Transatlantic relations will improve (how could they not?), but Politico Europe cautions that the ambitious agenda many European leaders were hoping for, “on everything from environmental policy to trade to defense,” may be of reach so long as outgoing president Donald Trump’s Republicans retain control of the Senate.

Without a majority in the upper chamber to ratify treaties, Biden — like his Democratic predecessor, Barack Obama — will have to rely on executive orders that can be overturned by the next president. That is how Trump was able to pull out of the Paris climate accord, the Iran nuclear deal and the Trans Pacific Partnership unilaterally.

A transatlantic free-trade agreement, which made some progress in the last years of Obama’s presidency, seems farfetched. A bilateral trade deal with the UK is more likely, given Republican sympathies for Brexit. Although Biden, whose mother’s family is Irish, has made a point of warning that Britain’s exit agreement with the EU must protect the open border between Ireland and Northern Ireland.

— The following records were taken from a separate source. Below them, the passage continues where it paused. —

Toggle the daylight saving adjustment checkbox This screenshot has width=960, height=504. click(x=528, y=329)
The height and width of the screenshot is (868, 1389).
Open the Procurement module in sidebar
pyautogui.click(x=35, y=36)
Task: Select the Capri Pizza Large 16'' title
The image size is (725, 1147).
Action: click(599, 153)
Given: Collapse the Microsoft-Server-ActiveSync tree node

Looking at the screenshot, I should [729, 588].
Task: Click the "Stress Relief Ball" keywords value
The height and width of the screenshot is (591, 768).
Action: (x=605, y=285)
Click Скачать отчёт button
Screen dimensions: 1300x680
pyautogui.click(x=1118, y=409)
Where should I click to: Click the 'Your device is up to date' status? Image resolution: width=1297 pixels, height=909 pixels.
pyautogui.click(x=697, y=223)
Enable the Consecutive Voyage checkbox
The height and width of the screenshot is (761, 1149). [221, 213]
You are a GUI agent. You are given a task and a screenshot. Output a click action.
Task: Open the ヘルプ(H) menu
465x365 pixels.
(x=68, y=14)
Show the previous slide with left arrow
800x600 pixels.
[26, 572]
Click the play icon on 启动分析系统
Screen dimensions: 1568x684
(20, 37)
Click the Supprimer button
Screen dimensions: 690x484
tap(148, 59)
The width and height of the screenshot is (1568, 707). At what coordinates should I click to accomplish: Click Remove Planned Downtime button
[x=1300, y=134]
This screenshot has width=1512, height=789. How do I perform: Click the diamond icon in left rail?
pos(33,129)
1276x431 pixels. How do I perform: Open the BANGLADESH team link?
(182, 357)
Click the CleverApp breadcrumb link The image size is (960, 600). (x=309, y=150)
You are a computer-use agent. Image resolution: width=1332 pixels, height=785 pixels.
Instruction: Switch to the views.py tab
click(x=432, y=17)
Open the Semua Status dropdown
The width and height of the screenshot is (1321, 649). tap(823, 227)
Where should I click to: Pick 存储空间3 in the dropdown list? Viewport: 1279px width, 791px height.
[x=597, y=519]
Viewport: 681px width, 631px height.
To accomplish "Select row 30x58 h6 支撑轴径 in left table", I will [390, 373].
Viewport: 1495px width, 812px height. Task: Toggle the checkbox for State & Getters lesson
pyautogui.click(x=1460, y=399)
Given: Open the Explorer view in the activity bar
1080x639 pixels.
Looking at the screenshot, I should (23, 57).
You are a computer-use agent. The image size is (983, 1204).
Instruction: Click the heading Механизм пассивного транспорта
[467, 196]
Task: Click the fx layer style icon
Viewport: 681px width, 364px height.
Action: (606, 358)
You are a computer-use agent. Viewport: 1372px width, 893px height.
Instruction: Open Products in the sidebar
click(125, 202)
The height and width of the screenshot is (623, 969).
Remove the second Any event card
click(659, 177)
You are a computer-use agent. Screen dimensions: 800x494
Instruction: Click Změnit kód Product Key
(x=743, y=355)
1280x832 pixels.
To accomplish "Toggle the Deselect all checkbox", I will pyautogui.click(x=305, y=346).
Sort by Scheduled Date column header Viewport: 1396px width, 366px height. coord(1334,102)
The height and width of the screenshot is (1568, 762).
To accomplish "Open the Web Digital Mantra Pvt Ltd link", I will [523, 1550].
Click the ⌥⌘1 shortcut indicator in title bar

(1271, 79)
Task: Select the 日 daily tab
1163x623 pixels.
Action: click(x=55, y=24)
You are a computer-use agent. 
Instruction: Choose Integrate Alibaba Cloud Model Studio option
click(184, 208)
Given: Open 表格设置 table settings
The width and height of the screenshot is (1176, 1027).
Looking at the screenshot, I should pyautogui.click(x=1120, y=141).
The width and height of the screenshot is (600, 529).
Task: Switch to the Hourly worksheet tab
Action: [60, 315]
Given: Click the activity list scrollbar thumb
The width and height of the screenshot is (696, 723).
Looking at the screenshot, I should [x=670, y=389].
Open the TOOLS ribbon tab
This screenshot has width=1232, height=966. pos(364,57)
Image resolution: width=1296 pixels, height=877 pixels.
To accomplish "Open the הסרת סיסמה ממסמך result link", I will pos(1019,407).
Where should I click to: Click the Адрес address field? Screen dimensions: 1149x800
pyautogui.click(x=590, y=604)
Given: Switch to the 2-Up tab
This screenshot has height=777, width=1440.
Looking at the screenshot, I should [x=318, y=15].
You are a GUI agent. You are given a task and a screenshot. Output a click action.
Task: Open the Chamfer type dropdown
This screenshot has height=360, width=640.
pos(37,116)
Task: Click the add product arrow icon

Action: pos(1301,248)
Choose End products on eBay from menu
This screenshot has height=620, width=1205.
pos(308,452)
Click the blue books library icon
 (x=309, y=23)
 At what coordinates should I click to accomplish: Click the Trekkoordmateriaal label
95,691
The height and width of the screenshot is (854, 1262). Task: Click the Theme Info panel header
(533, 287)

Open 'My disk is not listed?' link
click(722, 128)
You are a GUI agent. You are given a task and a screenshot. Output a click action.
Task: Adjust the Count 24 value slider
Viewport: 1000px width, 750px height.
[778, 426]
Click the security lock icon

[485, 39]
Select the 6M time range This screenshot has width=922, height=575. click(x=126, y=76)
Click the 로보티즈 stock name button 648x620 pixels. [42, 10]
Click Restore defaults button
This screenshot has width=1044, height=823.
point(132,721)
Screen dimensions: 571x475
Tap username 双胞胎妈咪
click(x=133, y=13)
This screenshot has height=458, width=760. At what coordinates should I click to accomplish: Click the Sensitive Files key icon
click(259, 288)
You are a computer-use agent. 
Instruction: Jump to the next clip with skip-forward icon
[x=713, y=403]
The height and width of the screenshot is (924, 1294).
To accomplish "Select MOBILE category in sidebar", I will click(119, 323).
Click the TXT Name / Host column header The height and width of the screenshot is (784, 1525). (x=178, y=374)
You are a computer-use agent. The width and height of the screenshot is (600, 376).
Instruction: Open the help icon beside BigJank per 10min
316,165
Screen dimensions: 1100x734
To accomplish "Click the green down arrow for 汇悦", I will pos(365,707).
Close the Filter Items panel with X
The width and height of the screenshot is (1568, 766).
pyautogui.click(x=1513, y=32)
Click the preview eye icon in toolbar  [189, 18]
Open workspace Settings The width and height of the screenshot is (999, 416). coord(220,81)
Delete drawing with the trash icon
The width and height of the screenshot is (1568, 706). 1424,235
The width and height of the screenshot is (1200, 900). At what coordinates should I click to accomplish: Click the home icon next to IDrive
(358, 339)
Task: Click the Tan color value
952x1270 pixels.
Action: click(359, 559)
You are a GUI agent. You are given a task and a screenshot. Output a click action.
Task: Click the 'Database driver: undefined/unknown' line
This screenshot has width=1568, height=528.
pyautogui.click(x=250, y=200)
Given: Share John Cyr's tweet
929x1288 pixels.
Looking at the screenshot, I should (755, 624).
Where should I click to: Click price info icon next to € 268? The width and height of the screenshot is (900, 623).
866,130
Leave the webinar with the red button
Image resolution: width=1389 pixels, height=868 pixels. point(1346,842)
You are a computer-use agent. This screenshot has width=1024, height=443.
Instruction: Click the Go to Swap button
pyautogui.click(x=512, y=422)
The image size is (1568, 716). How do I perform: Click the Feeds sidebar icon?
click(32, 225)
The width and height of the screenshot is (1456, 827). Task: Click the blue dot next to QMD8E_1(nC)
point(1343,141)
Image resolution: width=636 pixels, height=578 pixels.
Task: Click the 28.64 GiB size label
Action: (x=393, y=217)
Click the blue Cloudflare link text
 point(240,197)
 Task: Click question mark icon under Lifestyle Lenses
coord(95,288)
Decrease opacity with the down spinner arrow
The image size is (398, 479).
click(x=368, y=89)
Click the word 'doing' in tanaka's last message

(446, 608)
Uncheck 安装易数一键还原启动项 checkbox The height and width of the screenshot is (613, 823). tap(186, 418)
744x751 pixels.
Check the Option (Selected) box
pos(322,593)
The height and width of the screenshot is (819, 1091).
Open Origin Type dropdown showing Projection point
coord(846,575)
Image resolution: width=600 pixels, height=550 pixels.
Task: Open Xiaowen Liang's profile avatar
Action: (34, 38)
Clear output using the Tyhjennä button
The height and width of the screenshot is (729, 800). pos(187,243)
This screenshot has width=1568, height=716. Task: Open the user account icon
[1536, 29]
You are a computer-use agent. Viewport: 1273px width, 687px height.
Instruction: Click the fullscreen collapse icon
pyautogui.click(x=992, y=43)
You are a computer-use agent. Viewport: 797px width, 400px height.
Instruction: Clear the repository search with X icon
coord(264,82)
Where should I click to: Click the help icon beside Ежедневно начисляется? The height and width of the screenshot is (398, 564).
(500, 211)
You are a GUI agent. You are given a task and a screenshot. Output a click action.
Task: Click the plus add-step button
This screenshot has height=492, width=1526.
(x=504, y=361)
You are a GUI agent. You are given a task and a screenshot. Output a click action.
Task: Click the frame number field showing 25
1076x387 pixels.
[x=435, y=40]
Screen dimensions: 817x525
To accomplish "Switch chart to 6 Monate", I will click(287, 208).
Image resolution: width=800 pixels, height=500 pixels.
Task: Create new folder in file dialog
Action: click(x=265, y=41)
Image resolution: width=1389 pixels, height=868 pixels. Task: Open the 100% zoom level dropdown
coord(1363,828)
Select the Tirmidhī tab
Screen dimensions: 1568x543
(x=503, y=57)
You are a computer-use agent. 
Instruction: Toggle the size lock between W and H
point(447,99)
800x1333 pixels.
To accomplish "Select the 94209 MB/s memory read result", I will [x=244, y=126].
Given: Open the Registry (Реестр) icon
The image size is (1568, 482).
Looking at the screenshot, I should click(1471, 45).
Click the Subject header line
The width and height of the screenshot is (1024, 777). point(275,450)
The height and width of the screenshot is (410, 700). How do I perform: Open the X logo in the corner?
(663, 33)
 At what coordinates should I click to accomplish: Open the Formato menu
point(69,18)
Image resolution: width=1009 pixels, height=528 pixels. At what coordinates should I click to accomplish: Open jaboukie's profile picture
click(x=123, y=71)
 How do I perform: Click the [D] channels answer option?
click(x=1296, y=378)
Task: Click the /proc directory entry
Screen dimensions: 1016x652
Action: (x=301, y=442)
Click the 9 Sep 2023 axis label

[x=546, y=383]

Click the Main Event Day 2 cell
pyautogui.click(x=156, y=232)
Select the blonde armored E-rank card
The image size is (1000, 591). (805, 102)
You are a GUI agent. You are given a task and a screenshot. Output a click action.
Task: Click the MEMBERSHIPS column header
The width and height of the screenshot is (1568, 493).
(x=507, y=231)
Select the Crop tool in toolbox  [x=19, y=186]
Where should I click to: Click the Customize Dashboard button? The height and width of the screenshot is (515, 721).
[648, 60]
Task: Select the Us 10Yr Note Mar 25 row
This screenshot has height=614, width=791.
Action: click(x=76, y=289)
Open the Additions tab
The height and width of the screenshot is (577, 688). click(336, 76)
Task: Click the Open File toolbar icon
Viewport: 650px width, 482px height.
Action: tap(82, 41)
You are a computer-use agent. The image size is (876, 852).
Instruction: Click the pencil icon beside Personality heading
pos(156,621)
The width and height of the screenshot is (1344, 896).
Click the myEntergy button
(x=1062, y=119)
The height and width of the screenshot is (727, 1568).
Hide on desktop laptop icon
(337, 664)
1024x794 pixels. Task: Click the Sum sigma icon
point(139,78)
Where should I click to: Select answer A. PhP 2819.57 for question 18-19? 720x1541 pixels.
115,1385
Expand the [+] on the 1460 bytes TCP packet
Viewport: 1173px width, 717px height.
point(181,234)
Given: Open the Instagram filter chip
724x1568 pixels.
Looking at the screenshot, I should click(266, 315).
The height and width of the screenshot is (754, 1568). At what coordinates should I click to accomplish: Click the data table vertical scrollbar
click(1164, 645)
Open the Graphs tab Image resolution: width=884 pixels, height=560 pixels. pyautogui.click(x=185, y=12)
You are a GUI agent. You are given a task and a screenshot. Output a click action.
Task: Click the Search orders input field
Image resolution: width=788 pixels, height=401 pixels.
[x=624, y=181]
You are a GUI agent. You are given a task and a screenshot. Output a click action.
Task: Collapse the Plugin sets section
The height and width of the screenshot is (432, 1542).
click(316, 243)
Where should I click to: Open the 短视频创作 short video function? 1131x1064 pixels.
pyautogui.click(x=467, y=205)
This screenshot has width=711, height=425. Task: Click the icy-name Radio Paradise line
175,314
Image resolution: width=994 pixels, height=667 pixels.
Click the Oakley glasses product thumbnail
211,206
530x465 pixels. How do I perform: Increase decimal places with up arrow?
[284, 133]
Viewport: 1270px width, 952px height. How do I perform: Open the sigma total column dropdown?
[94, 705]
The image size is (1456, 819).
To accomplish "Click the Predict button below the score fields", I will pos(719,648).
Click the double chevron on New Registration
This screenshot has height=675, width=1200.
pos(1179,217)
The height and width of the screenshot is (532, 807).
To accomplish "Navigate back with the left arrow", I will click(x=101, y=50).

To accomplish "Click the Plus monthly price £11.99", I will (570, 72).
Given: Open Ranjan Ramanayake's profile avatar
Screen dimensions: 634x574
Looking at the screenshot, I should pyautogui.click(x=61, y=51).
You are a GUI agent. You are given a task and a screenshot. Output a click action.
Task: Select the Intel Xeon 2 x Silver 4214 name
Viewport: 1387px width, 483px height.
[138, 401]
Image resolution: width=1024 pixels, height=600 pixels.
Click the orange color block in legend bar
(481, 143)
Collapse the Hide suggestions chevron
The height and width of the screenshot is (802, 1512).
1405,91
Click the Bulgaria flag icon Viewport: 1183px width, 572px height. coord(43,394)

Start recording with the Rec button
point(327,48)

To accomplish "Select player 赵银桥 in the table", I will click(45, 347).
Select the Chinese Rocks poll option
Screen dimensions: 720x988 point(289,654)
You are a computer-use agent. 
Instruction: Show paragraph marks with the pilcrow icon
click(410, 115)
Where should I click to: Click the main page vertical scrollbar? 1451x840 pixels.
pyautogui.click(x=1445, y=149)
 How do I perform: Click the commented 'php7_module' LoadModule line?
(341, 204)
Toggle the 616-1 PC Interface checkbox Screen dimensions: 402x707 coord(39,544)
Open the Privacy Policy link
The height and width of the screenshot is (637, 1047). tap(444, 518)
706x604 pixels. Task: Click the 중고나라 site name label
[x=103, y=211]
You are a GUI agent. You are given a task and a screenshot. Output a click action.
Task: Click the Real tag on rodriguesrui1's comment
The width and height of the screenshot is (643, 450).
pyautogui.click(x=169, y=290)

Biden is likely to corral the world’s democracies into a unified front against China.

Trump claimed to be tough of China, but his go-it-alone foreign policy ignored the lessons of history and encouraged Sino-Russian rapprochement, raising the specter of authoritarian rule across Eurasia.

His withdrawal from the Trans Pacific Partnership, which would have enforced copyrights and environmental protections, prohibited child and forced labor, and guaranteed union rights across the Americas and East Asia — and put pressure on China to do the same — was a missed opportunity. Luckily, the partnership has continued under Australian and Japanese leadership. Biden has not explicitly committed to rejoining, but there might be a chance if enough Senate Republicans rediscover their support for free and open trade, which they abandoned under Trump.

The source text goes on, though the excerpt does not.